A Trip to the textile belt of Orissa is something to be discovered with its magnificent countryside friendly people and traditional welcome
Nuapatna. This village with many co-operatives of weavers, where centuries of tradition woven into fabric. The weavers of this village are a class by themselves. Their TIE & DYE patterns popularly known as 'IKAT' you can watch all the steps of Ikat Bandha. As per the tradition they weave in silk. Tasser, ERI silk and also you will be able to follow its way from Cocoons until the finished fabric.
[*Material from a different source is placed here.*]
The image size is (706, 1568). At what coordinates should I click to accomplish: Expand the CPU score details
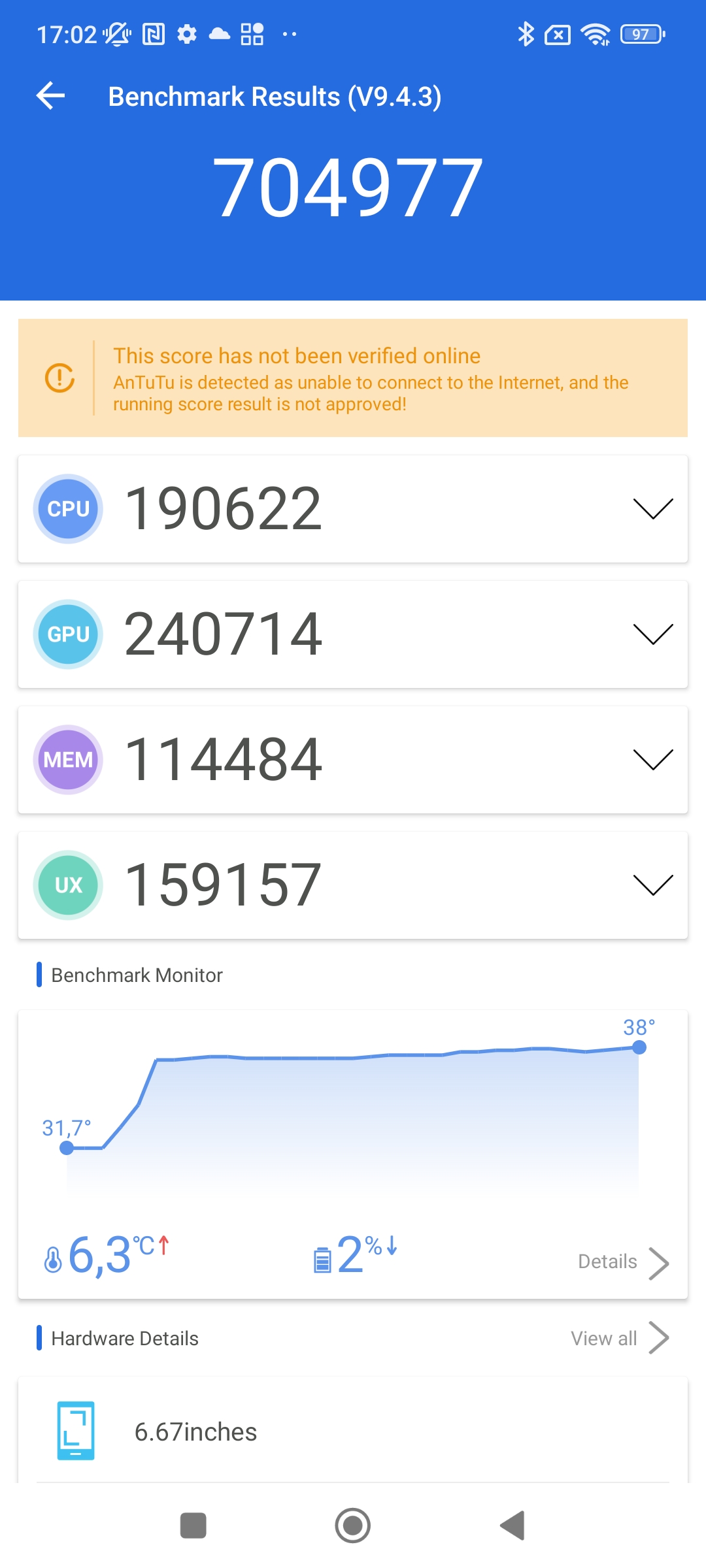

Sagarpalli to visit Koseleswar weaving factory (Silk & cotton). Here you will get the idea of design developments, weaving, processing and mode of training you will also visit some houses, where they make JALLA work. Proceed to Sonepur you will visit master craftsman. Specially to watch the best natural lying process ingredients, traditional designs with script in fabrics. Also visit the pocket loom etc.


Bomokai saris of orissa

Legend has two possible theories about the origin of the bomokoi sari. The early rulers had apparently founded many villages, Bomokoi being one among these - the diwan of Bomokoi was a descendant of merchants (from Mantrindi) who had acquired wealth through trade with south-east Asia, and became influential men in Orissa where they settled. They were given estates by Orissa rulers, Bomokoi being one of them. Bomokoi had a few weavers at this time: there is debate about whether the tradition of the bomokoi sari existed in the village (and in Chikita Raj) before the settlers from Mantrindi came, or whether these settlers brought the tradition with them.
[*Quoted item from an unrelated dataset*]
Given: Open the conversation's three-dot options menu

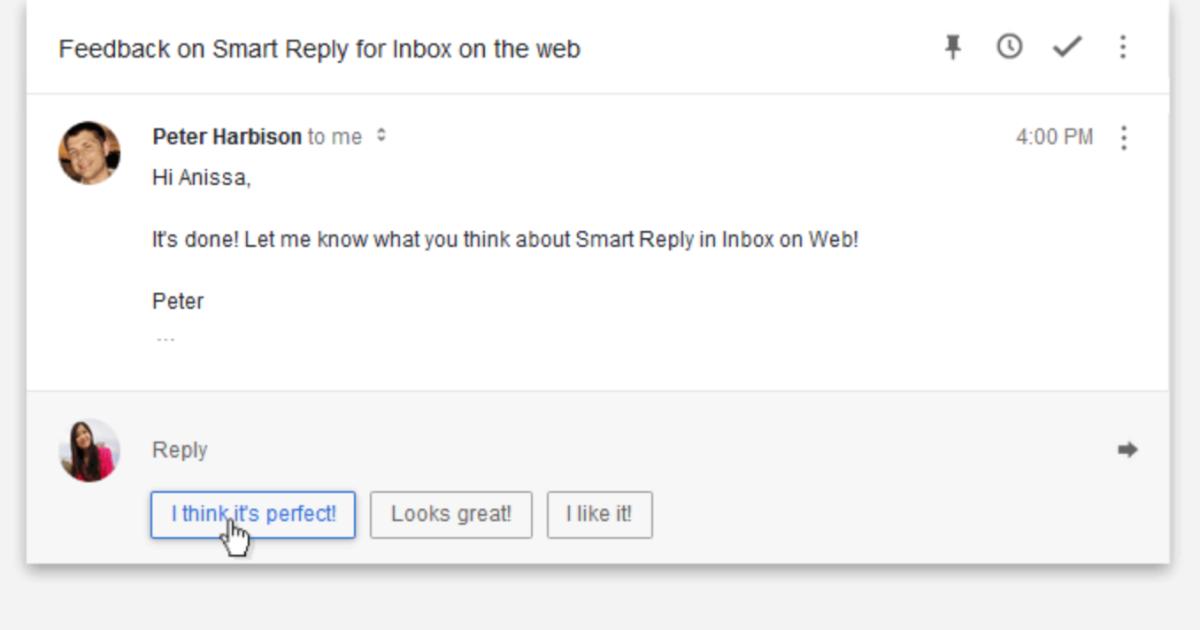Looking at the screenshot, I should coord(1123,47).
Created with the three shuttle weaving technique and the extra heald shaft design on primitive pit looms, made it a labour intensive product, and hence expensive. The bomokoi sari was traditionally worn dominantly by high-caste brahmins during rituals and ceremonies. Certain saris have specific religious purposes: 'The white badasaara sari is used by the Soura and Kandha tribes to wrap the statues of their deities whereas the kala badasaara is draped behind the image of the goddess Thakurani'.

  • Field: The bomokoi are created in coarse low-count count cotton but are always brightly dyed (often black, red, or white grounds). The body of the sari is 'accented with a single buttah or motif of a bird on a tree.'
  • Borders: Supplementary weft and warp borders. For the border, popular motifs are 'dalimba or pomegranate corns and saara or seeds topped with a row of kumbha or temple spires'. Both the 'dalimba and the saara are diamond shaped beads where the former has a dot within and the saara is halved vertically.'
  • Endpiece: Supplementary weft and warp end-pieces. A broad band of supplementary warp patterning, creating a latticework of small diamond shapes is the usual design. The fields warp threads were 'cut and re-tied to different coloured warps for the endpiece', thus creating an unusually dense layer of colour for the (fairly large) endpiece. This was known as muha-johra or 'end-piece with joined threads' (muha = face; johra = join). 'To achieve a solid colour effect in the pallav, two different coloured warp threads are twisted with starch and joined at the junction where the pallav and body meet.' (A muha-johra bada-saara is a sari that is 'blood red in colour and has dotted diamonds [saara] in the border'.)
    In the bomokoi sari, on a 'bright background, the weavers create panels of contrasting motifs in the anchal or pallav'. The motifs are many: karela or bitter gourd, the atasi flower, the kanthi phul or small flower, macchi or fly, rui macchi or carp-fish, koincha or tortoise, padma or lotus, mayura or peacock, and charai or bird being some of the more common ones. Motifs are freely composed; unlike other traditional saris, 'the pallav pattern does not have any regular grading of motifs, like for example, heavy to light'. As only rich Brahmins wore this sari, each piece was different, thus making each creation an exclusive one.

Traditionally, vegetable dyes were used: myrobalan for black, turmeric for yellow, lac for dark red/maroon, girmati or ochre treated with ghee for light red, and acacia skin for chrome orange. However, in the past few decades, the weavers (of which there are only seven who weave the bomokoi) buy dyed yarn.